_Exercise directions_. Retype, word for word, only the lines from the one containing "The height and" through the last line of the listing below. Pictures do not belong in the result.
Data provided: Begin
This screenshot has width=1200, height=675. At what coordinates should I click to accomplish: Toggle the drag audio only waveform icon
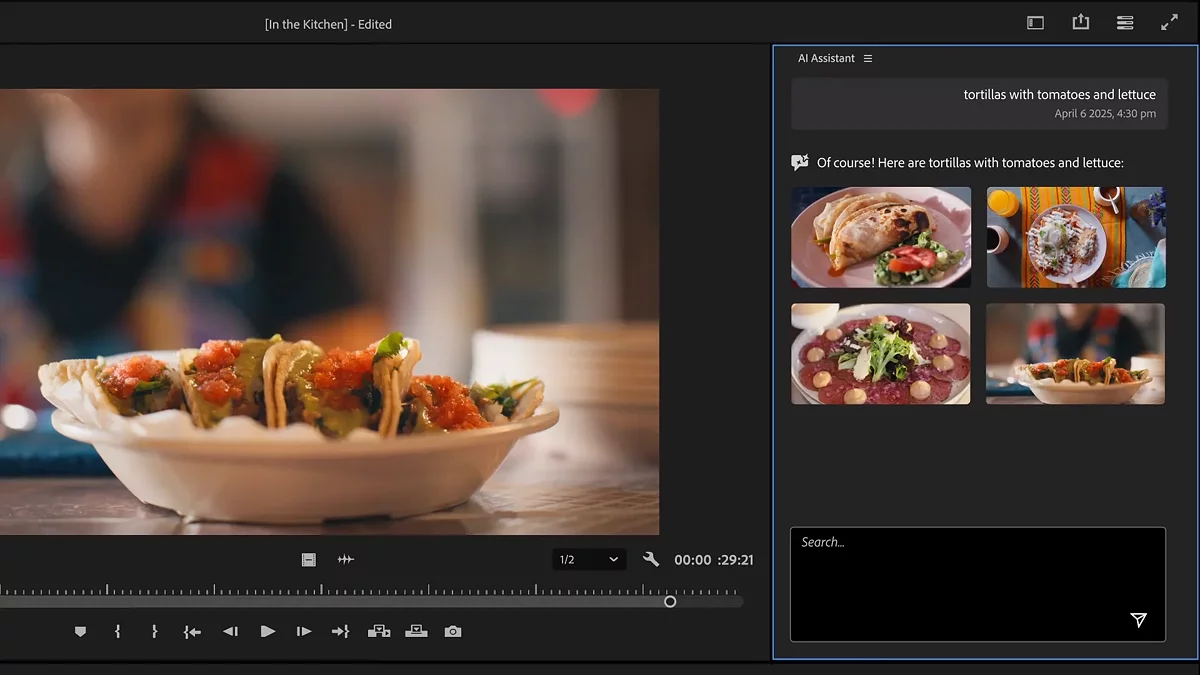(x=346, y=560)
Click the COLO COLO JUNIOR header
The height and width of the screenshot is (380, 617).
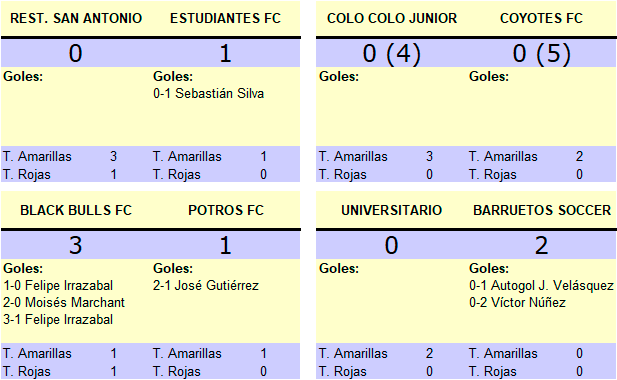coord(392,18)
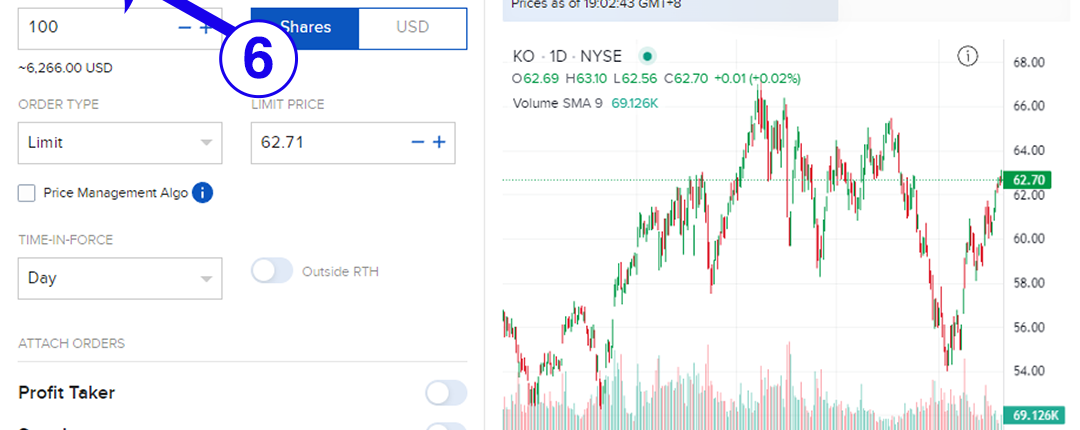1080x430 pixels.
Task: Turn on the Profit Taker toggle
Action: coord(446,393)
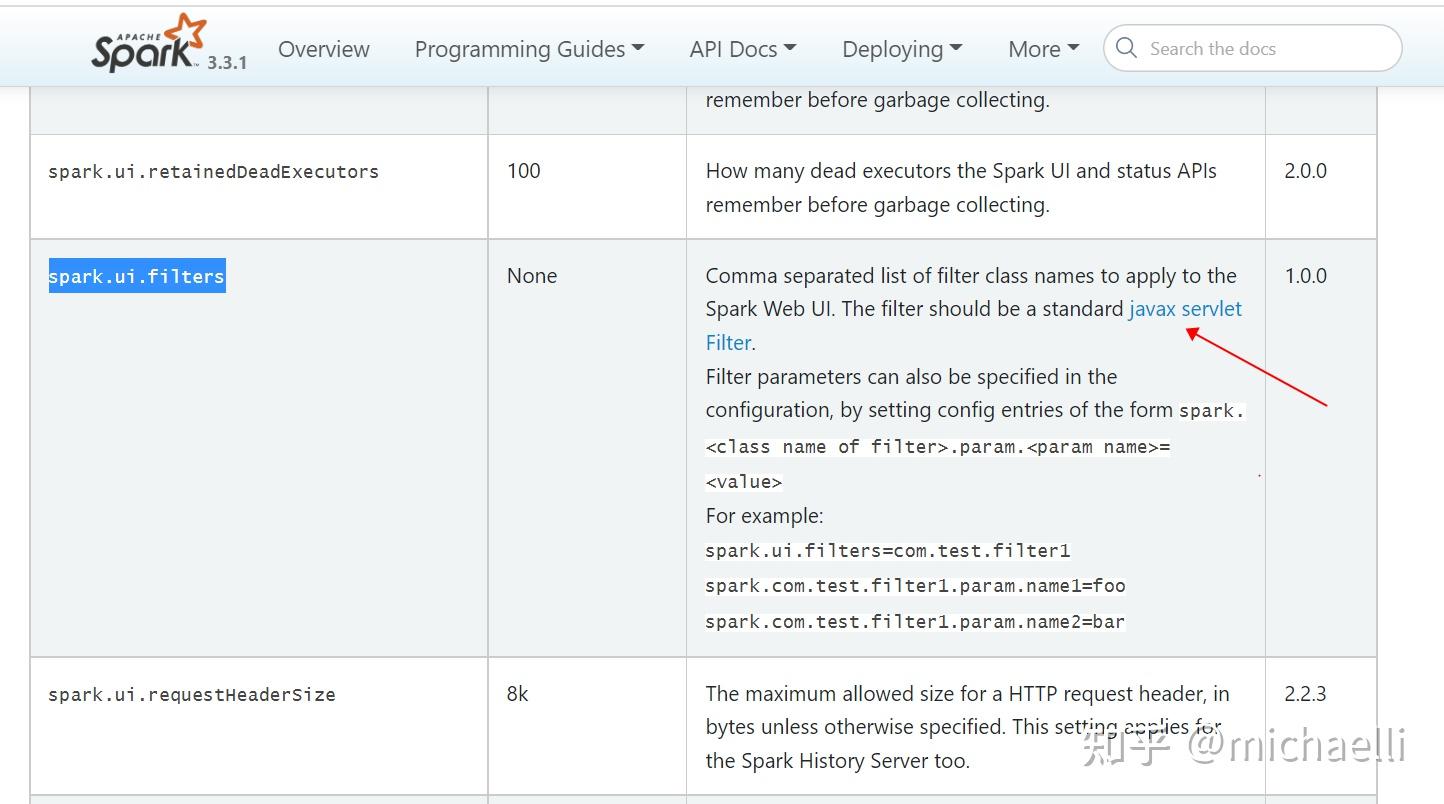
Data provided: End
_Solution to this exercise_.
The height and width of the screenshot is (380, 617).
coord(392,18)
1080x430 pixels.
Task: Turn on the Profit Taker toggle
Action: coord(446,393)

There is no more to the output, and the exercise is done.